Muitos de nós sempre ouvimos falar em qualidade de vida, não é? Pois este conceito é tão complexo quanto abrangente. Por isso escolhi a definição estabelecida pela Organização Mundial da Saúde (OMS) para tentar amenizar o estrondo causado pelo médico que atendeu Michael Hickson, vítima da Covid-19, no Texas, Estados Unidos. Michael era um homem negro, tetraplégico e pai de 5 filhos. Vivia numa clínica onde recebia todos os cuidados para manter suas necessidades diárias.
A saúde de Michael se agravou em decorrência dos sintomas do coronavírus, e foi necessário um respirador para mantê-lo vivo. Para a surpresa da família e do mundo, o médico que tratava Michael resolveu interromper seu tratamento alegando que não haveria melhora em sua qualidade de vida devido a suas deficiências. A partir daqui, fica difícil continuar esse texto porque, assim como Michael, também tenho uma deficiência. Portanto, pela minha perspectiva, torna-se impossível compreender que um médico, formado para salvar vidas, opte por descartá-la ao julgar pela sua régua o que é e o que não é qualidade na forma do viver.
Escrever é resistir
Encontro forças porque é urgente rever conceitos e excluir os julgamentos somente pelo nosso ponto de vista. Enfrento a dor que essa notícia me causou para tentar conscientizar você que me lê por aqui. Acredito que não nos tornamos impotentes diante da morte, mas quando temos uma arma apontada para nossa cabeça e quando estamos numa cama de hospital. A impotência e a falta de dignidade, nas duas situações, têm a mesma proporção.

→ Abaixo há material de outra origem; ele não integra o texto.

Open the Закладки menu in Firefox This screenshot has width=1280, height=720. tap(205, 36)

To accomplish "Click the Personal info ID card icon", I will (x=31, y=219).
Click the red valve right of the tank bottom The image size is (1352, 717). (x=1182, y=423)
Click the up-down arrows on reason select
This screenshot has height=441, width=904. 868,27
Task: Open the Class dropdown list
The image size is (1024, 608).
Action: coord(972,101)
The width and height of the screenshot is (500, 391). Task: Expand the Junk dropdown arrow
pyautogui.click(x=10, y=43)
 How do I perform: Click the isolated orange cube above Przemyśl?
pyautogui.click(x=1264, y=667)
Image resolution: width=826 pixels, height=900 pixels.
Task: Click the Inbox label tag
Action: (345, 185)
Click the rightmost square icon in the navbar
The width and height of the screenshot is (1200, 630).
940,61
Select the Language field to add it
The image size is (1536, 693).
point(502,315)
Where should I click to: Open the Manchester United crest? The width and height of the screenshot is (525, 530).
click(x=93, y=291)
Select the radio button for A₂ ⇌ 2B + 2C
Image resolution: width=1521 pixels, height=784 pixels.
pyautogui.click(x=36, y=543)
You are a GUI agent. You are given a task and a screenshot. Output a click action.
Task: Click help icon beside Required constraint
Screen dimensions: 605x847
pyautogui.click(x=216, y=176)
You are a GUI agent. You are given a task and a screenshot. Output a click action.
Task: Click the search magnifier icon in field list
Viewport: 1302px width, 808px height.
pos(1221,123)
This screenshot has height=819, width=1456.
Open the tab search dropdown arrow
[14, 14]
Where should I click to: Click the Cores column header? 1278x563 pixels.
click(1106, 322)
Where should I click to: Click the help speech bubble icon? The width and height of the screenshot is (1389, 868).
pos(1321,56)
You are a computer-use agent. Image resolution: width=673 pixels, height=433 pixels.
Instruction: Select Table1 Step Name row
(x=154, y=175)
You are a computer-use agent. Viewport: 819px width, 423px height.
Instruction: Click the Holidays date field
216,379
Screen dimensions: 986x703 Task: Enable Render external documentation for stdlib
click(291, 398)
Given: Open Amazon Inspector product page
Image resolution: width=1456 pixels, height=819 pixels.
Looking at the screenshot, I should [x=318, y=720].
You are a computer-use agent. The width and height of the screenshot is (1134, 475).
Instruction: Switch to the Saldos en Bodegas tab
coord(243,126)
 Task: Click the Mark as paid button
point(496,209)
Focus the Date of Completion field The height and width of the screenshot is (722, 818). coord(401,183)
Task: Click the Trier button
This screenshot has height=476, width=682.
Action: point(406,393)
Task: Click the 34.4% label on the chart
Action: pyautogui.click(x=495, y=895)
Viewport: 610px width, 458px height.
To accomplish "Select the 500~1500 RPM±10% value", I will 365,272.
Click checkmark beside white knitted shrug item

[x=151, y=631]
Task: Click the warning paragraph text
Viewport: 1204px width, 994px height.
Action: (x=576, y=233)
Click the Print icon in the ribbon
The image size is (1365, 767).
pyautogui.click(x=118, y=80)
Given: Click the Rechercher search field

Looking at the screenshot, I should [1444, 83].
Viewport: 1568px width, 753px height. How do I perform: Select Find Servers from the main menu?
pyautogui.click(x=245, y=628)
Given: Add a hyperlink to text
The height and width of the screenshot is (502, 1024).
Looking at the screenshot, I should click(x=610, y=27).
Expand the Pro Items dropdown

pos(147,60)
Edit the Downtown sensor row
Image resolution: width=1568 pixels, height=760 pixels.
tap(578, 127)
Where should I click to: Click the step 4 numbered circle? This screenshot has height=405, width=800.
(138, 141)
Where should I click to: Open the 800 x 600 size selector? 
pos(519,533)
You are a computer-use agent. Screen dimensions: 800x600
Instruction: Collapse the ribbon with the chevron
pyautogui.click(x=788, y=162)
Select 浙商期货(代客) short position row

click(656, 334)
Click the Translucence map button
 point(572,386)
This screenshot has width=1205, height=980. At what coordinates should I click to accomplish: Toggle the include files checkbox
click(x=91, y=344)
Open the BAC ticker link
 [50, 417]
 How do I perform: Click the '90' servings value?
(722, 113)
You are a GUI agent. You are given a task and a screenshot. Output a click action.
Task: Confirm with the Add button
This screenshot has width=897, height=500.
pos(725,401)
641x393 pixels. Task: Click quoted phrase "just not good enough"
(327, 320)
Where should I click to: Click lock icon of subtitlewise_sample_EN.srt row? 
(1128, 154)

A OMS diz que qualidade de vida é a “a percepção que um indivíduo tem sobre a sua posição na vida, dentro do contexto dos sistemas de cultura e valores nos quais está inserido e em relação aos seus objetivos, expectativas, padrões e preocupações”. Trata-se de uma definição que contempla a influência da saúde física e psicológica, nível de independência, relações sociais, crenças pessoais e das suas relações com características inerentes ao respectivo meio na avaliação subjetiva da qualidade de vida individual. Neste sentido, qualidade de vida é definida como a “satisfação do indivíduo no que diz respeito à sua vida quotidiana”.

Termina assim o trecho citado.